Direction
Please rewrite the listing below, starting at the line that contains "At what coordinates" and continuing through the end of the listing. Keep each request as it is, but scale every coordinate in the answers by 1.95, rounding to whole numbers with halves rounded up, and leave the pictures out.

>> START Data shown

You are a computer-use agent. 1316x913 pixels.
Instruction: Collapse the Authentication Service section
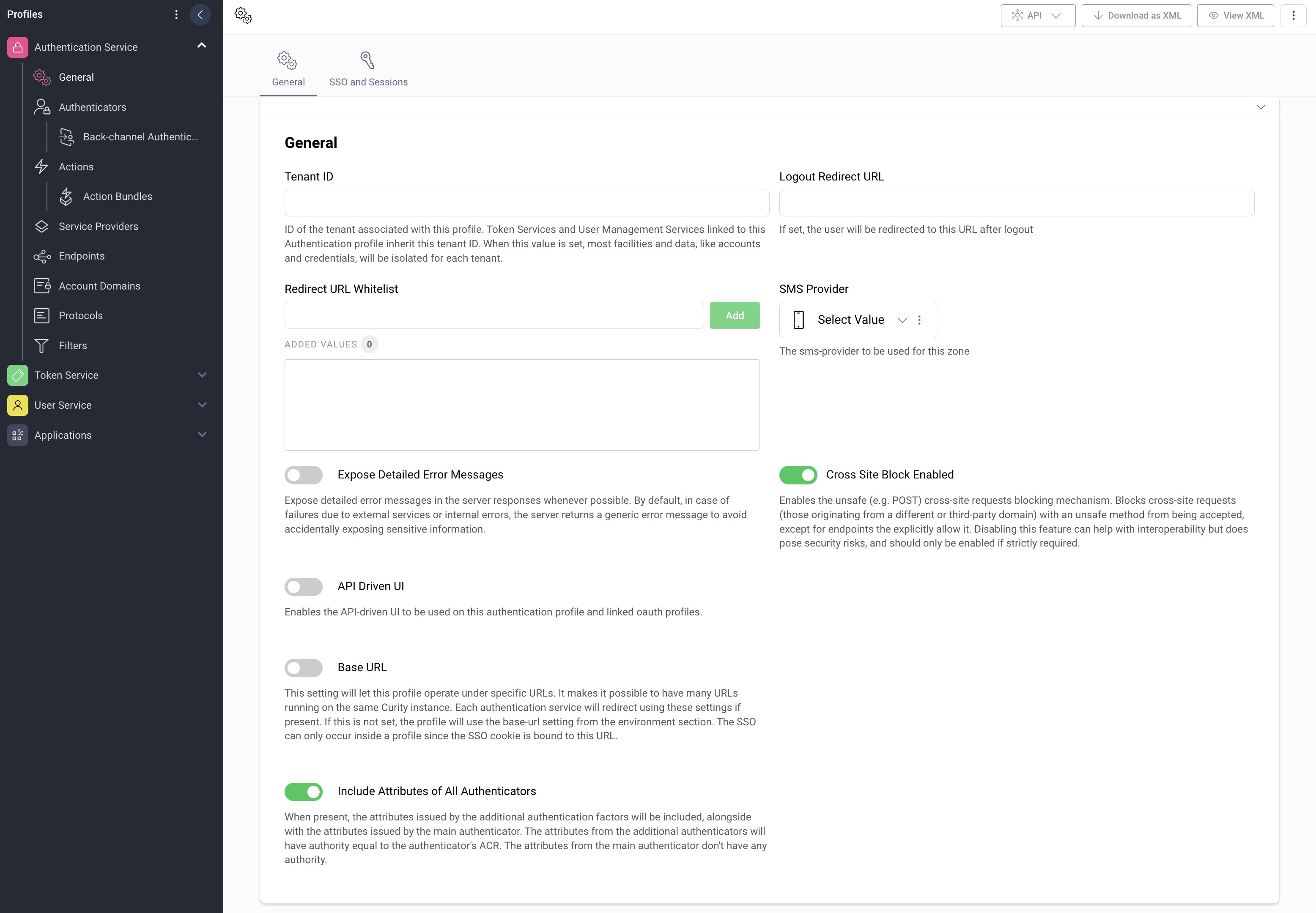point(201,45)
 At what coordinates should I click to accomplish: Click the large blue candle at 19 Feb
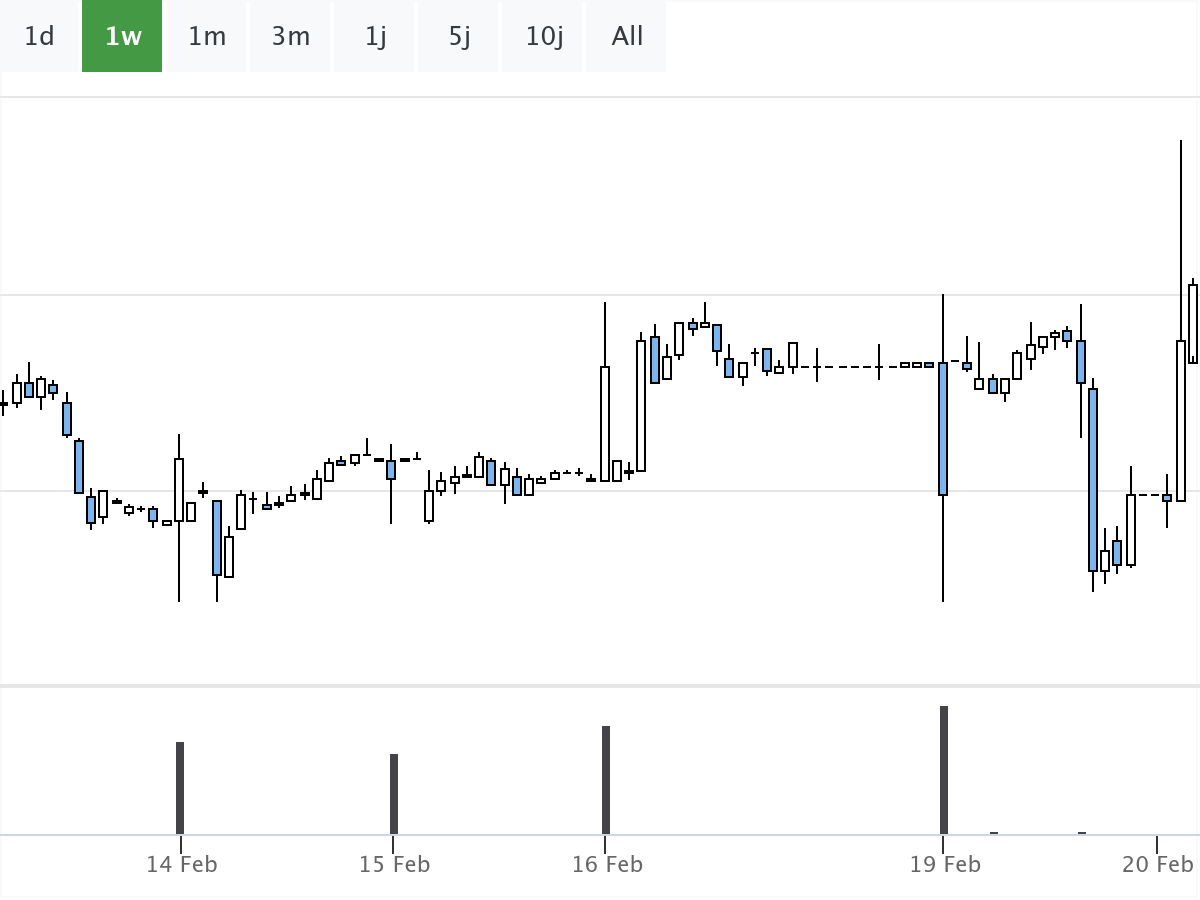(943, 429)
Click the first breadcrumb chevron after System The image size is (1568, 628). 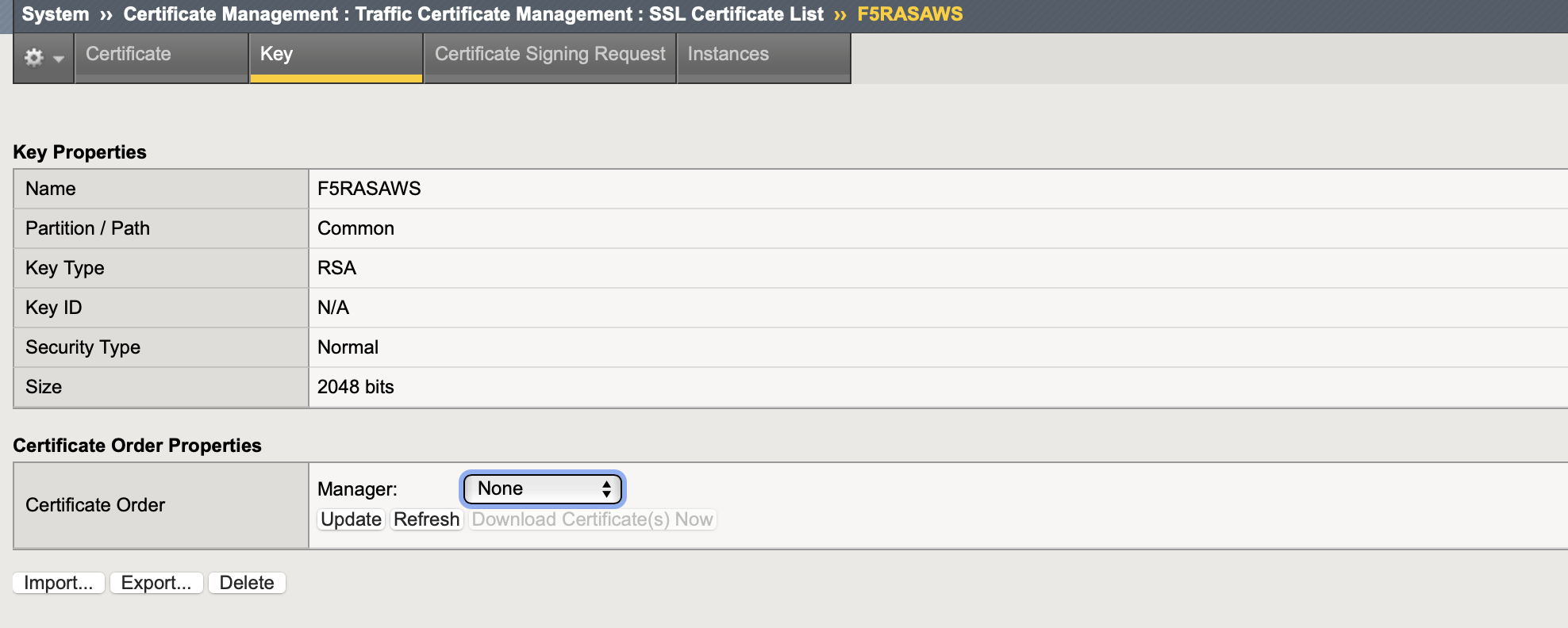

>> END Data shown

Written reply
 At what coordinates should I click to accomplish: Click the large blue candle at 19 Feb
(1839, 837)
Click the first breadcrumb chevron after System The image size is (1568, 628). 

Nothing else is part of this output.